Segel wrote the film as well as starring in it. The plot is the essence of sitcom high-concept- What if you went to Hawaii to get over a breakup and wound up in the same hotel as your ex and her new boyfriend? What surprises is that the characters nominally act like grown-ups and the dialog is clever and understated. There’s only one scene where somebody winds up hanging from something and it isn’t their ex’s balcony so it’s forgivable. It’s easy to see what a mess this would have been in the hands of cartoon comedians like Ben Stiller or Will Ferrell. But here Segel plays Peter Bretter OH MY GOD THAT’S HIS PENIS the way only a writer writing autobiographically THERE IT IS AGAIN can manage to and the commentary tract HOLY CRAP THERE IT IS AGAIN THIS IS RIDICULOUS confirms that almost every scene in the movie OH COME ON BUDDY JUST PUT THAT THING AWAY had happened to him at one time or another. Kristin Bell and Mila Kunis are lovely and perky and get a few good lines. But Russell Brand steals the show as Aldous Snow, the rock-star new boyfriend. This is a character you’re supposed to hate. He’s shallow, narcissistic, and we find out halfway through the movie that he was sleeping with the hero’s girlfriend for a year before the breakup. But the role is written so that he’s actually a pretty decent guy and Brand’s performance is so charming while at the same time being so completely bizarre that you wind up not applying any of the rules of human decency to this guy. He looks like he’s only a millimeter deep, but there’s more there than you expected. The whole movie is like that, the payoff is so much more than the set-up would make you think is coming.

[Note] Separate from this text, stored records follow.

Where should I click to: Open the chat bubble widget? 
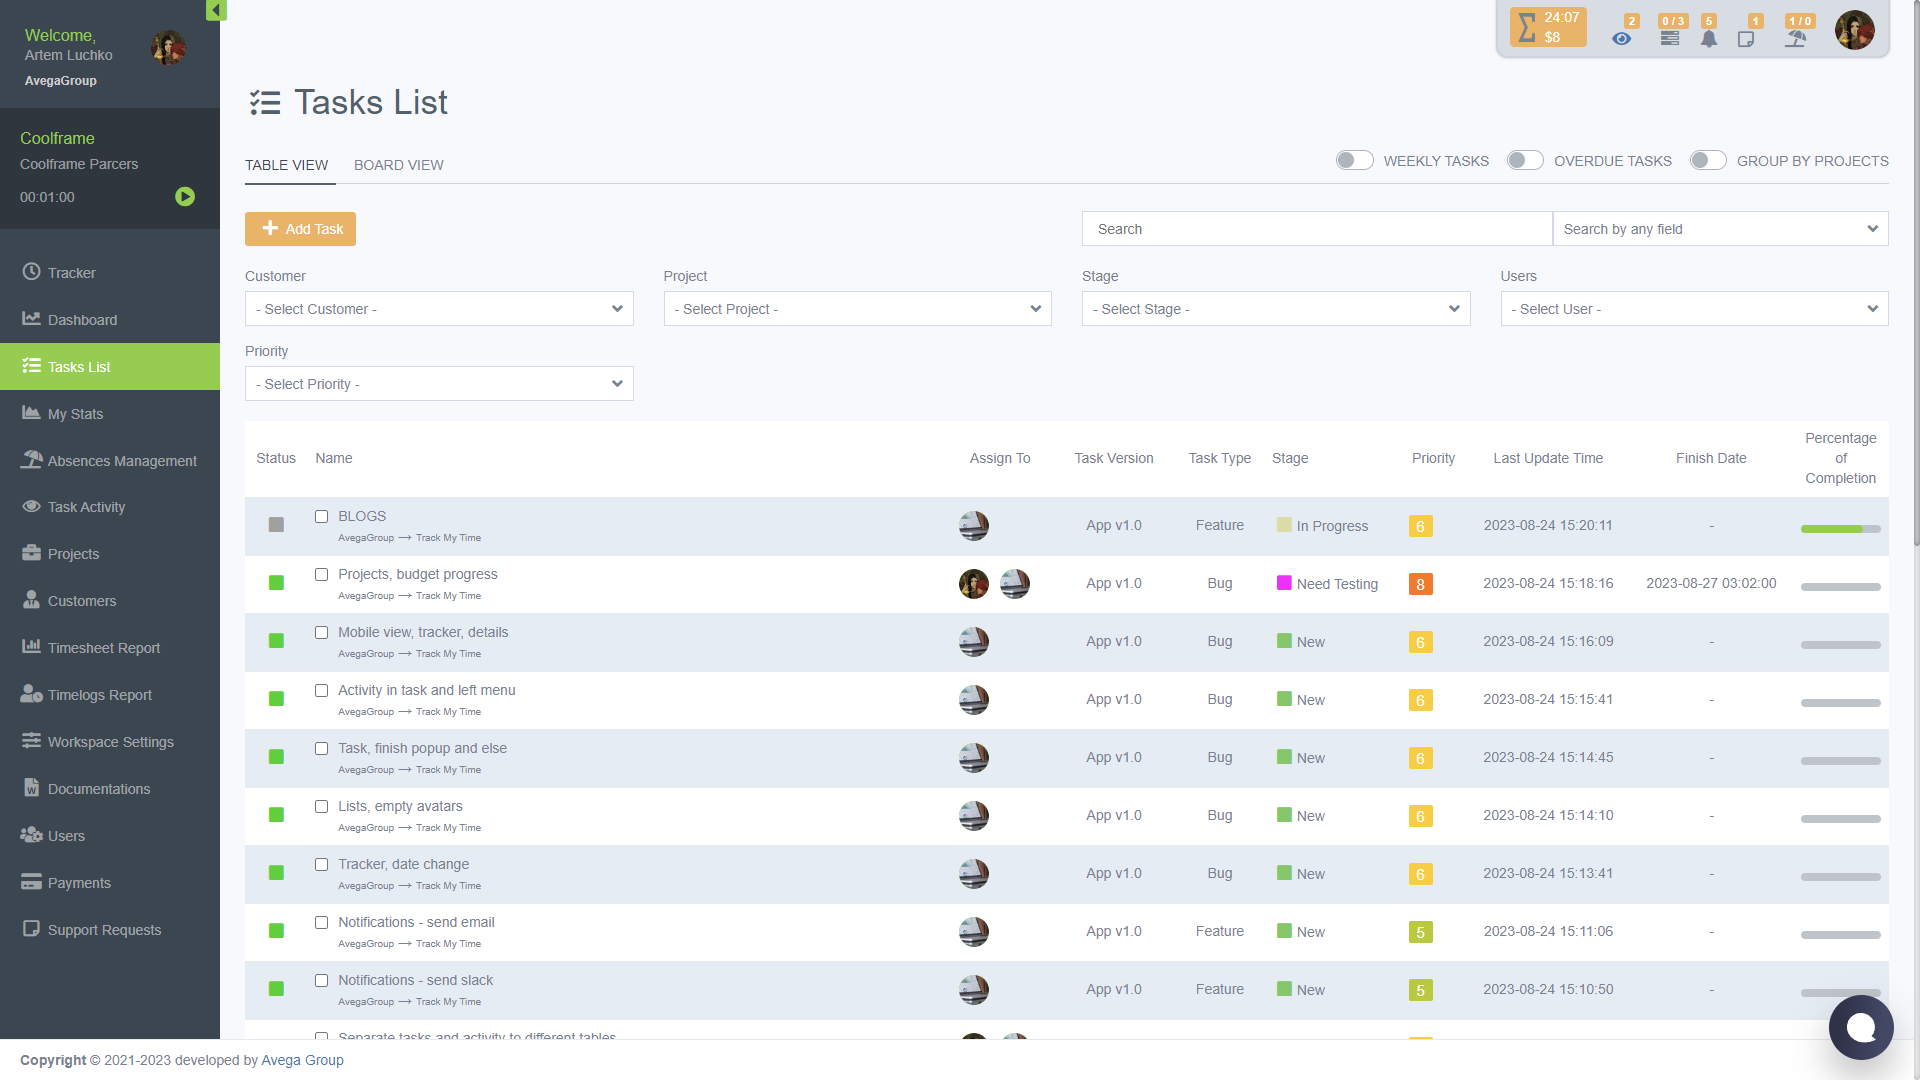1860,1027
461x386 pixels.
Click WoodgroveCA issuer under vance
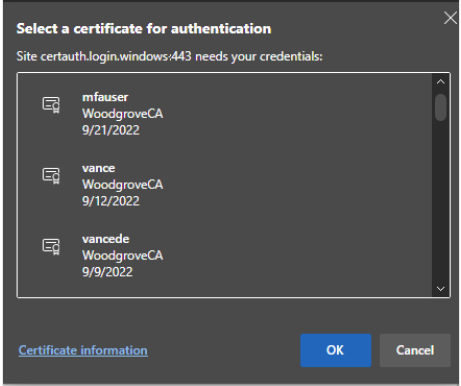122,185
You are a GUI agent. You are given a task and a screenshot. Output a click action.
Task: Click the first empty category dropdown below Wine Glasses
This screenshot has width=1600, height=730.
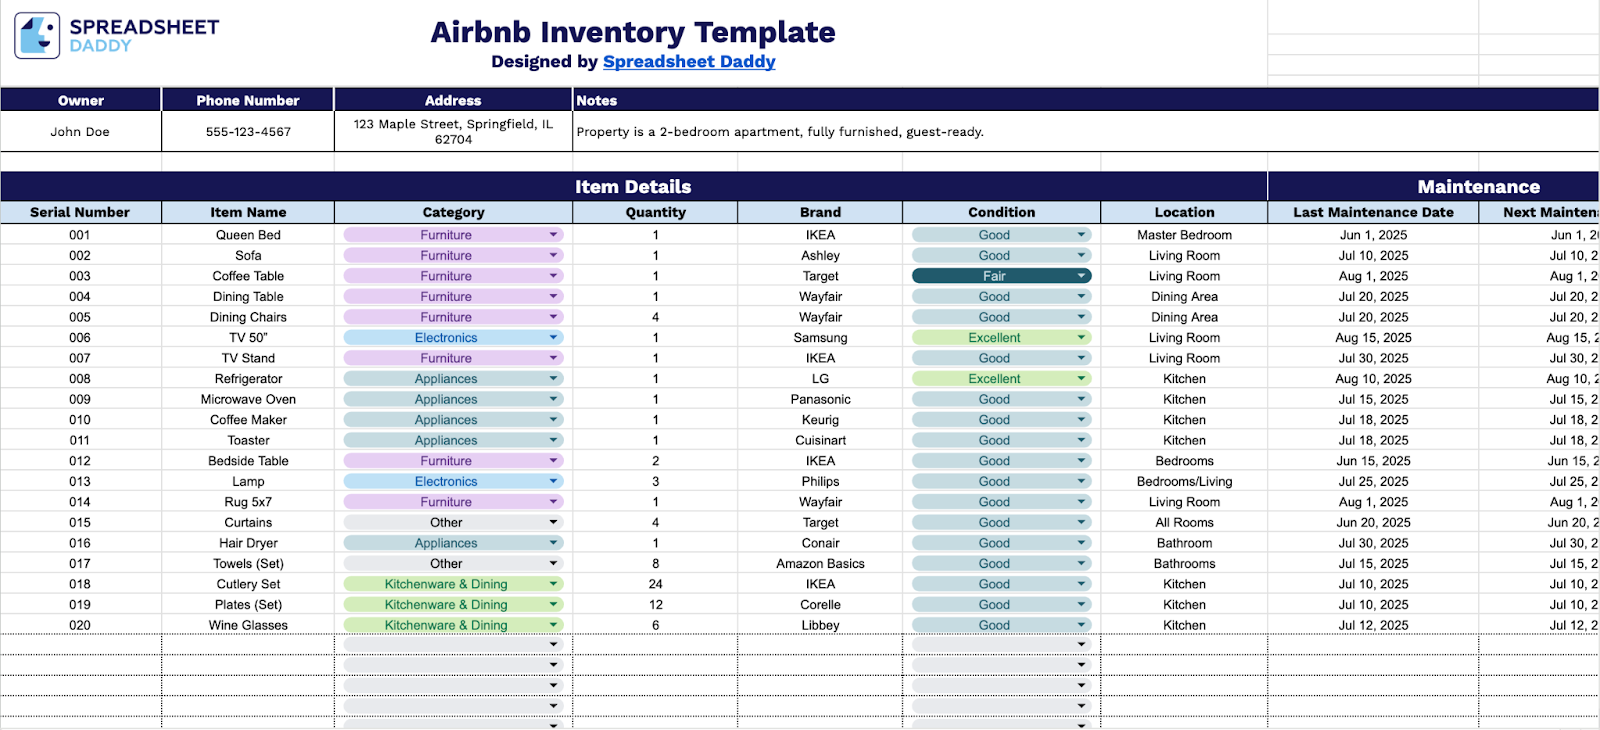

Of the Judd Apatow produced comedies in the last couple of years, Forgetting Sarah Marshall is the best of the lot. The dialog is funnier and the situations are easier to relate to than being a middle-aged virgin or knocking up the girl of your dreams and having her want to stay with you because of it. If you can stand to see gratuitous full frontal male nudity, give it a try.

The same weekend as Forgetting Sarah Marshall, I saw WALK HARD: THE DEWEY COX STORY. Earlier I mentioned the mess FSM would have been with Will Ferrell involved. This movie proves the point. It’s basically the type of movie Ferrell has been doing for forever- the faux biopic. In the hands of Ferrell and SNL allumnus Alan McKay I’m sure this would have just been another Talladega Nights. That’s what I expected. But once again Judd Apatow and his FREEKS AND GEEKS cohort Jake Kasdan take a tired premise and put a fresh spin on it with good writing. Now, don’t get me wrong. Walk Hard is a collection of every cliché from every musical biopic you’ve ever seen. But that’s what makes it fun. It’s EVERY Cliché. All of them. From the troubled childhood, to the drug problems, to the infidelity, to the inevitable comeback tour. And to look at the movie with the sound turned down you’d think it was all done straight. John C. Reilly never raises an eyebrow to let the audience know he’s in on the joke. And that’s what makes it so funny. The movie is silly but never at it’s own expense and while it goes right up to the line it never goes over the top. It’s not a comedy classic, but if you are tired of comedy movies that are nothing more than Saturday Night Live skits padded out to two hours and don’t think yelling is funny for it’s own sake, you’ll probably find yourself being amused.